LET ME ASK YOU, AS FAR AS GETTING QUESTIONS OR ANSWERS, WHATEVER, FROM THE PROSECUTOR, WHAT, SPECIFICALLY, WERE WE TALKING ABOUT, BECAUSE I UNDERSTOOD IT TO BE IT WAS ANSWERS CONCERNING WHAT HE SHOULD SAY, IF ASKED ABOUT WHETHER HE WANTED AN ATTORNEY. WAS THERE MORE TO IT THAN THAT?
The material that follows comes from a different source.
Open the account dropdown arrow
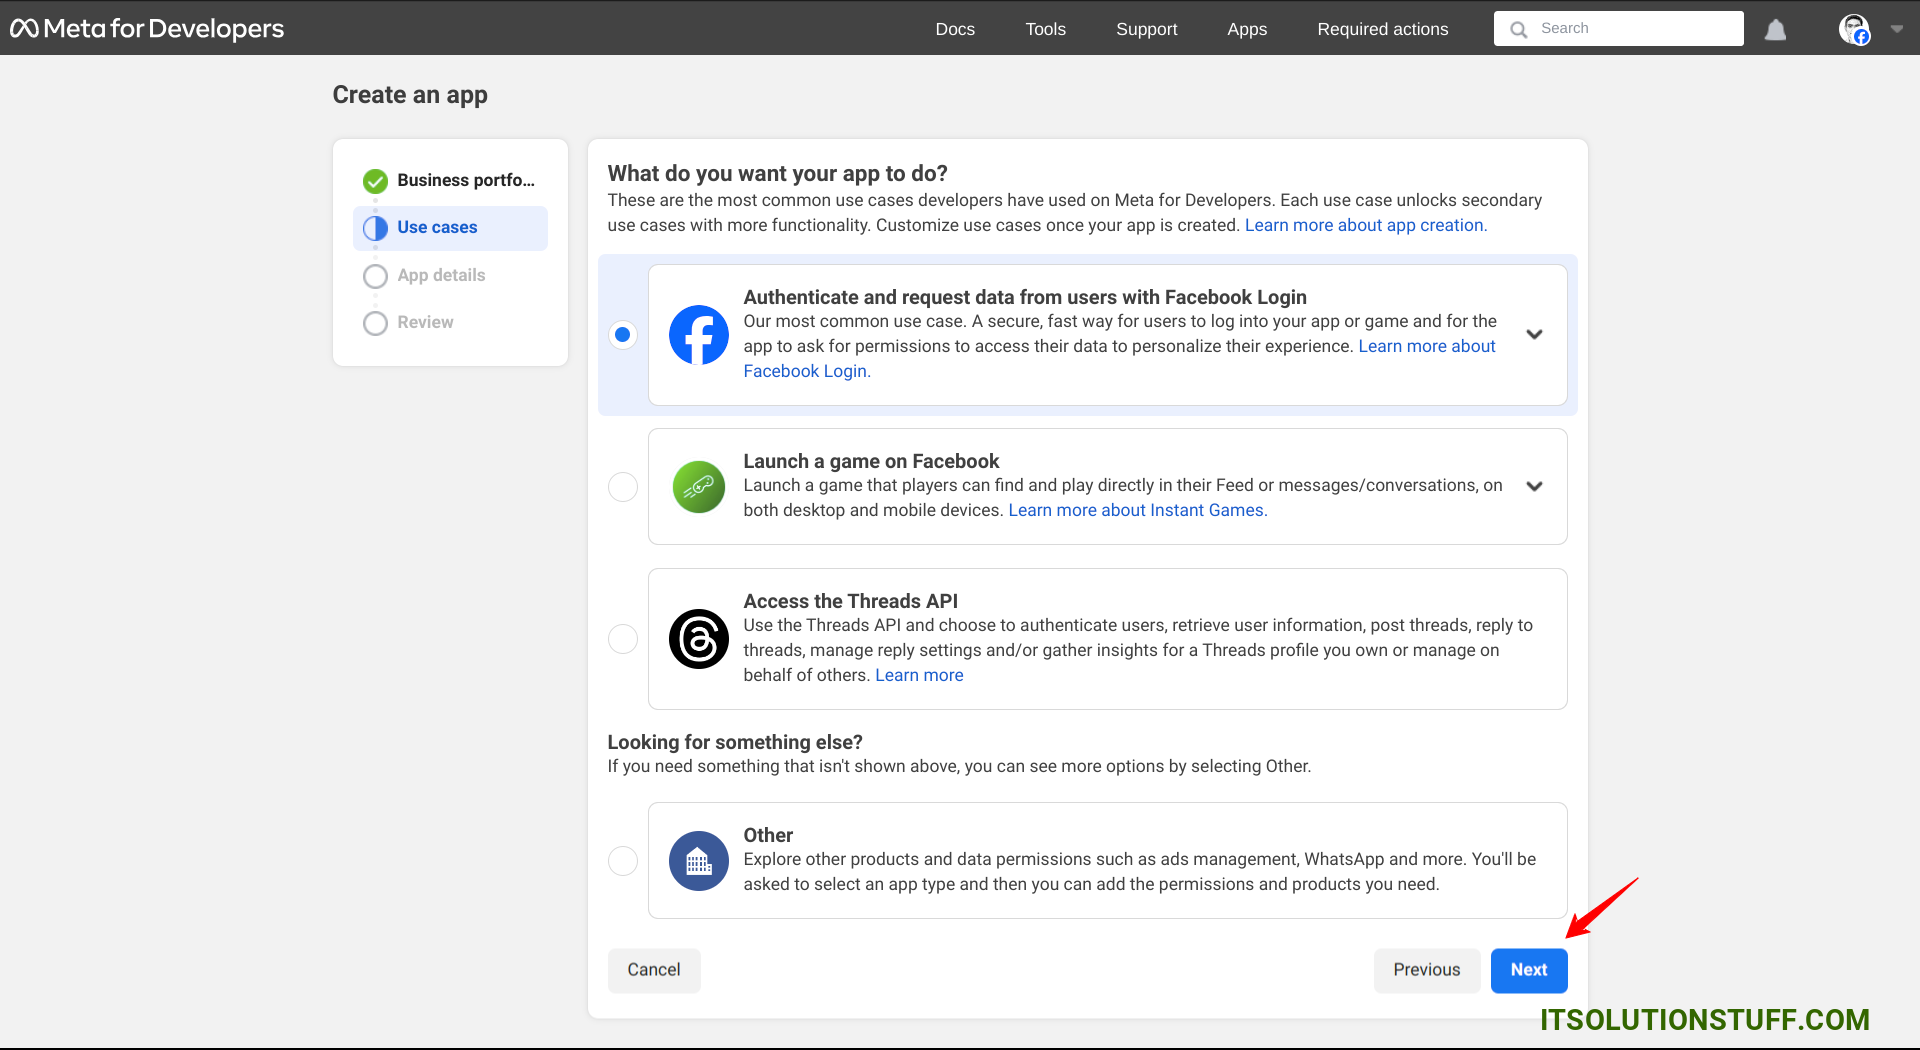1920x1050 pixels. 1896,29
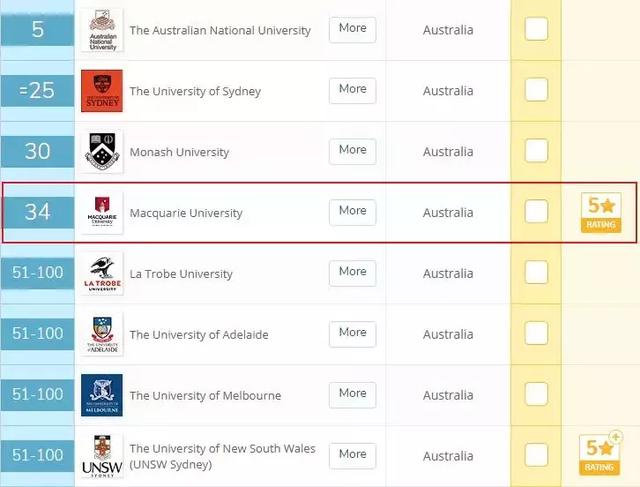This screenshot has width=640, height=487.
Task: Open The University of New South Wales link
Action: click(222, 456)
WE BELIEVE, JUSTICE QUINCE, THAT, YES, THERE WAS MORE TO IT THAN THAT, THAT, IN FACT, IT IS OUR CONTENTION THAT MR. MILLER WAS ACTUALLY GIVEN INFORMATION ABOUT THE CRIME, ITSELF, AND ABOUT THE CONFESSION.

WHAT DO YOU BASE THAT ON?

WELL, PARTIALLY WE BASE IT ON A RECENT RECANTATION BY MR. MILLER, BUT ADDITIONALLY, WE FEEL IF YOU READ, IF YOU ARE AWARE OF THE PLEA AGREEMENT MR. MILLER HAD, AND THE CONDITIONS OF THAT PLEA AGREEMENT, THAT HE TRUTHLY TESTIFIED AT TRIAL, AND -- TRUTHFULLY TESTIFIED AT TRIAL, AND THE FACT THAT, UPON SECOND TRIAL, HE IS, APPARENTLY, INDICATING THAT HE MAY HAVE BEEN GIVEN INFORMATION ABOUT AND BEYOND THIS NARROW ISSUE OF WHETHER OR NOT HE SHOULD SAY THAT HE WAS APPOINTED OR HAD HIS OWN ATTORNEY, SO IT IS --

I AM NOT SURE. DID YOU ANSWER THAT QUESTION? YOU ARE STILL SAYING YOU BELIEVE. WHAT IS THERE THAT IS OF THIS RECORD OR ANYWHERE THAT ADDRESSES THAT MATTER AS TO WHAT INFORMATION WAS GIVEN OR WAS NOT GIVEN?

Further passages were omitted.